This handout discusses the differences between indefinite articles (a/an) and definite articles (the).
Contributors:Paul Lynch, Allen Brizee, Elizabeth Angeli
Last Edited: 2011-03-03 10:04:28
What is an article? Basically, an article is an adjective. Like adjectives, articles modify nouns.
English has two articles: the and a/an. The is used to refer to specific or particular nouns; a/an is used to modify non-specific or non-particular nouns. We call the the definite article and a/an the indefinite article.
the = definite article
a/an = indefinite article
For example, if I say, "Let's read the book," I mean a specific book. If I say, "Let's read a book," I mean any book rather than a specific book.
Here's another way to explain it: The is used to refer to a specific or particular member of a group. For example, "I just saw the most popular movie of the year." There are many movies, but only one particular movie is the most popular. Therefore, we use the.
"A/an" is used to refer to a non-specific or non-particular member of the group. For example, "I would like to go see a movie." Here, we're not talking about a specific movie. We're talking about any movie. There are many movies, and I want to see any movie. I don't have a specific one in mind.
Let's look at each kind of article a little more closely.
Indefinite Articles: a and an
"A" and "an" signal that the noun modified is indefinite, referring to any member of a group. For example:
- "My daughter really wants a dog for Christmas." This refers to any dog. We don't know which dog because we haven't found the dog yet.
- "Somebody call a policeman!" This refers to any policeman. We don't need a specific policeman; we need any policeman who is available.
- "When I was at the zoo, I saw an elephant!" Here, we're talking about a single, non-specific thing, in this case an elephant. There are probably several elephants at the zoo, but there's only one we're talking about here.
Remember, using a or an depends on the sound that begins the next word. So...
- a + singular noun beginning with a consonant: a boy; a car; a bike; a zoo; a dog
- an + singular noun beginning with a vowel: an elephant; an egg; an apple; an idiot; an orphan
- a + singular noun beginning with a consonant sound: a user (sounds like 'yoo-zer,' i.e. begins with a consonant 'y' sound, so 'a' is used); a university; a unicycle
- an + nouns starting with silent "h": an hour
- a + nouns starting with a pronounced "h": a horse
In some cases where "h" is pronounced, such as "historical," you can use an.
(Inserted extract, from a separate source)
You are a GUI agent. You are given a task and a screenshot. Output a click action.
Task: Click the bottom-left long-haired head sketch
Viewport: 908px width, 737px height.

However, a is more commonly used and preferred.A historical event is worth recording.
Remember that these rules also apply when you use acronyms:
Another case where this rule applies is when acronyms start with consonant letters but have vowel sounds:
If the noun is modified by an adjective, the choice between a and an depends on the initial sound of the adjective that immediately follows the article:
- a broken egg
- an unusual problem
- a European country (sounds like 'yer-o-pi-an,' i.e. begins with consonant 'y' sound)
Remember, too, that in English, the indefinite articles are used to indicate membership in a group:
- I am a teacher. (I am a member of a large group known as teachers.)
- Brian is an Irishman. (Brian is a member of the people known as Irish.)
- Seiko is a practicing Buddhist. (Seiko is a member of the group of people known as Buddhists.)
Definite Article: the
The definite article is used before singular and plural nouns when the noun is specific or particular. The signals that the noun is definite, that it refers to a particular member of a group. For example:
"The dog that bit me ran away." Here, we're talking about a specific dog, the dog that bit me.
"I was happy to see the policeman who saved my cat!" Here, we're talking about a particular policeman. Even if we don't know the policeman's name, it's still a particular policeman because it is the one who saved the cat.
"I saw the elephant at the zoo." Here, we're talking about a specific noun. Probably there is only one elephant at the zoo.
Count and Noncount Nouns
The can be used with noncount nouns, or the article can be omitted entirely.
- "I love to sail over the water" (some specific body of water) or "I love to sail over water" (any water).
- "He spilled the milk all over the floor" (some specific milk, perhaps the milk you bought earlier that day) or "He spilled milk all over the floor" (any milk).
"A/an" can be used only with count nouns.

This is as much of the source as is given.